In recent years, solid-state light sources and other narrow-wavelength-band and/or polarized light sources capable of producing visible light have drawn significant attention as alternative light sources to traditional light sources for use in imaging systems (such as projection systems). This attention has been due to many advantages of these light sources, such as compact size, greater durability, longer operating life, higher efficiency, and lower power consumption. For example, solid state sources such as LASERs, light-emitting-diodes (LEDs), and pumped non-linear optical crystals are increasingly being used or considered for use in imaging systems, e.g. imaging systems that employ one or more light valves each of which comprises an array of individually addressable pixels due to their low Etendue or low divergence. Solid state light sources enable illumination systems and display systems to have a reduced size and/or cost.
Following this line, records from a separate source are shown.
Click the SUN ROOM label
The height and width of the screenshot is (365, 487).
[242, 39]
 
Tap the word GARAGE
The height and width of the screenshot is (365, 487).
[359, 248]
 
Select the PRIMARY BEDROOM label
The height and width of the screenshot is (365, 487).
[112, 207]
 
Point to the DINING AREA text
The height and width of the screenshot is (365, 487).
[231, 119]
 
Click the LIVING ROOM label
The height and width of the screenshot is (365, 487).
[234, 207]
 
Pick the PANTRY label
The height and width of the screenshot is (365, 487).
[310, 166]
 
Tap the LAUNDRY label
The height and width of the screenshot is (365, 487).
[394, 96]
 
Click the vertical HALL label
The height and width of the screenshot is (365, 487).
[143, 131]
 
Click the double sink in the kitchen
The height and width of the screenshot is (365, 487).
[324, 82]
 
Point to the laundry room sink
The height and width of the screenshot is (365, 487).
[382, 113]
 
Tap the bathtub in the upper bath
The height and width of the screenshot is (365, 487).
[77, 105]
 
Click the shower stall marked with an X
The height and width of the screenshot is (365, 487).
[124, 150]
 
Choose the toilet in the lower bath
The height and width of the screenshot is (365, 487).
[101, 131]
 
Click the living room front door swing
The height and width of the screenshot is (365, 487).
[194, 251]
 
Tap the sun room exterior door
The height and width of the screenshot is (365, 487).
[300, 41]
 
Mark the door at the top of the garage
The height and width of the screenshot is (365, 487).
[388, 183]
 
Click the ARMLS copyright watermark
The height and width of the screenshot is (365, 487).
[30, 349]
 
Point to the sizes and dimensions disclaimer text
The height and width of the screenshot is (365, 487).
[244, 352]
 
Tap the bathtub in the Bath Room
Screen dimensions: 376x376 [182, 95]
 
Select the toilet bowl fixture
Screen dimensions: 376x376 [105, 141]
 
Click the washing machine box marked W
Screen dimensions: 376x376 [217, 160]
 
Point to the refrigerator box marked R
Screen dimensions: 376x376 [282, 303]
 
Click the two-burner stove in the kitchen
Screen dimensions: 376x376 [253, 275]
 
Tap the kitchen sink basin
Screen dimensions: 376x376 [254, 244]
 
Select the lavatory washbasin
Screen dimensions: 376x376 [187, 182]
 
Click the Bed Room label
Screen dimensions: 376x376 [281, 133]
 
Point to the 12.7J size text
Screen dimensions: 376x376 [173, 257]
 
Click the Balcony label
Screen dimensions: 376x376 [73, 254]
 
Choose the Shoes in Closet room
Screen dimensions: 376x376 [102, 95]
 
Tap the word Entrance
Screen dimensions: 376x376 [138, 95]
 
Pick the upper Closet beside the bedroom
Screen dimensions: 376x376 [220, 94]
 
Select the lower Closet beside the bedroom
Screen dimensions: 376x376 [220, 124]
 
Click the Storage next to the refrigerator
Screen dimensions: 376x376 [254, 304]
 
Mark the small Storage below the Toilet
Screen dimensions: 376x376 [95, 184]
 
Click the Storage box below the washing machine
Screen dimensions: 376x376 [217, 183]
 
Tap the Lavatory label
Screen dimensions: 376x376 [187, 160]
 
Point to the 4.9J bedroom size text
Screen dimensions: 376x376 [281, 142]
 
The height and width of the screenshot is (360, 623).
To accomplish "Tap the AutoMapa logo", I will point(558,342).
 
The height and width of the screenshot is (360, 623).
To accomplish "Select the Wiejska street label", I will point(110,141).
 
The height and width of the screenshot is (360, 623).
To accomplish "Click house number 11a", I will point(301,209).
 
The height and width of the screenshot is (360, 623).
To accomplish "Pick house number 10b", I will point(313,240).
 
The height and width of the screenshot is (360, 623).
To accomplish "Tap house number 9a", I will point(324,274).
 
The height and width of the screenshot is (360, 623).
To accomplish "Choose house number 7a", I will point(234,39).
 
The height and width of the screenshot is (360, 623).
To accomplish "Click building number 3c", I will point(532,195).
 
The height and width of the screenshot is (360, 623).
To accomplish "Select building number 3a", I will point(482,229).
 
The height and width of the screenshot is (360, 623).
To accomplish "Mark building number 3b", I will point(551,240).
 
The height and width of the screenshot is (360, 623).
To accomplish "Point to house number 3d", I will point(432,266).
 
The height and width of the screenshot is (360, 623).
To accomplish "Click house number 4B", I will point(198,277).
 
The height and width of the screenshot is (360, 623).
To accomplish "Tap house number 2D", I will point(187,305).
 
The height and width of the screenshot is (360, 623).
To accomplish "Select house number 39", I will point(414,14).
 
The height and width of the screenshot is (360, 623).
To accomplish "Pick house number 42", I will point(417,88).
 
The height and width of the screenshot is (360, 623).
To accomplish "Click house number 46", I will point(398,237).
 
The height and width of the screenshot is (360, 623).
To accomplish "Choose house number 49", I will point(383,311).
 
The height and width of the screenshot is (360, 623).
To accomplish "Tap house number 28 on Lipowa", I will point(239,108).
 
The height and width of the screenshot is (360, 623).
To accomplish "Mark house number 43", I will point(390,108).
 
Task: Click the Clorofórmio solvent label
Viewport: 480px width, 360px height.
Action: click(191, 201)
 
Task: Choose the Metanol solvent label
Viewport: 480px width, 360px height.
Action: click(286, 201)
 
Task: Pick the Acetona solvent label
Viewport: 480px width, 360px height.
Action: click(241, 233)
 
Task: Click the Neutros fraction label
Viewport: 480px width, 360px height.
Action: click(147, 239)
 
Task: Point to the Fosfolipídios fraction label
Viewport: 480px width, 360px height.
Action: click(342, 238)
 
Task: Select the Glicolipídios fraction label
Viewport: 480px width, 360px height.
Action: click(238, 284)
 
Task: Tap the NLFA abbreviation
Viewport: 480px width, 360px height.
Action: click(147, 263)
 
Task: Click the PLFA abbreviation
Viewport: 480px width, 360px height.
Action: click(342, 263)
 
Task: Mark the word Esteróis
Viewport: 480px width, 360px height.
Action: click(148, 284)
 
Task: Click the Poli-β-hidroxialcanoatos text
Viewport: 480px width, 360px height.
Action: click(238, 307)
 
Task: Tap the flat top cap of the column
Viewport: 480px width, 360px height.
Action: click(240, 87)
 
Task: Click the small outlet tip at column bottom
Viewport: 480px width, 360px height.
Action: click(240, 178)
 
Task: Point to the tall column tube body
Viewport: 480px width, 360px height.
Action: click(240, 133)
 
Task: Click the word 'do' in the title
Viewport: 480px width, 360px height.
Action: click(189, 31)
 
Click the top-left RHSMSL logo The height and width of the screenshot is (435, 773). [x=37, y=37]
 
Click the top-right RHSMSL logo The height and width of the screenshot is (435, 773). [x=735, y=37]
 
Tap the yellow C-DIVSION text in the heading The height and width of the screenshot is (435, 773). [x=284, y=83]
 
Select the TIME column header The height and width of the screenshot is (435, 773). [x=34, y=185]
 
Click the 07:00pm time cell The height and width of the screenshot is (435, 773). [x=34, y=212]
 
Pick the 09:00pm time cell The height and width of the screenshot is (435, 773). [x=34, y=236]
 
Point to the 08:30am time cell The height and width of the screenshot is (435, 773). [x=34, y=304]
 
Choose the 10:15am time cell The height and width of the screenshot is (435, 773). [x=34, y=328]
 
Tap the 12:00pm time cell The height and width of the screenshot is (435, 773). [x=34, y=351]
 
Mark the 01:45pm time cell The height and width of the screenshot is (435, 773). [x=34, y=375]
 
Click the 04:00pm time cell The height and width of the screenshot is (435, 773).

Regardless of certain superior properties over traditional light sources, solid-state light sources may produce unwanted artificial effects, one of which is speckle effect. Speckle patterns are often classified as either “objective” or “subjective” speckle depending on how they appear and behave. As coherent light propagates from a source to a detector plane it can encounter random path length differences that sum coherently to produce random intensity fluctuations that can be measured at the detector. These random intensity fluctuations often referred to as objective speckle, are independent of the viewer location. Subjective speckle is the random intensity variation that occurs within the viewer's vision due to the coherent light being viewed through the eye's aperture. Subjective speckle can be differentiated from objective speckle by the fact that the subjective speckle pattern changes as the viewer moves his head while viewing the speckle pattern.
In display applications using coherent light, such as light from solid-state illuminators, speckles accompanying the desired image displayed on a screen module the intensity of the desired image, and thus may significantly degrade the quality of the displayed image. Therefore, elimination or reduction of the speckle effect in display applications using phase-coherent light is highly desirable.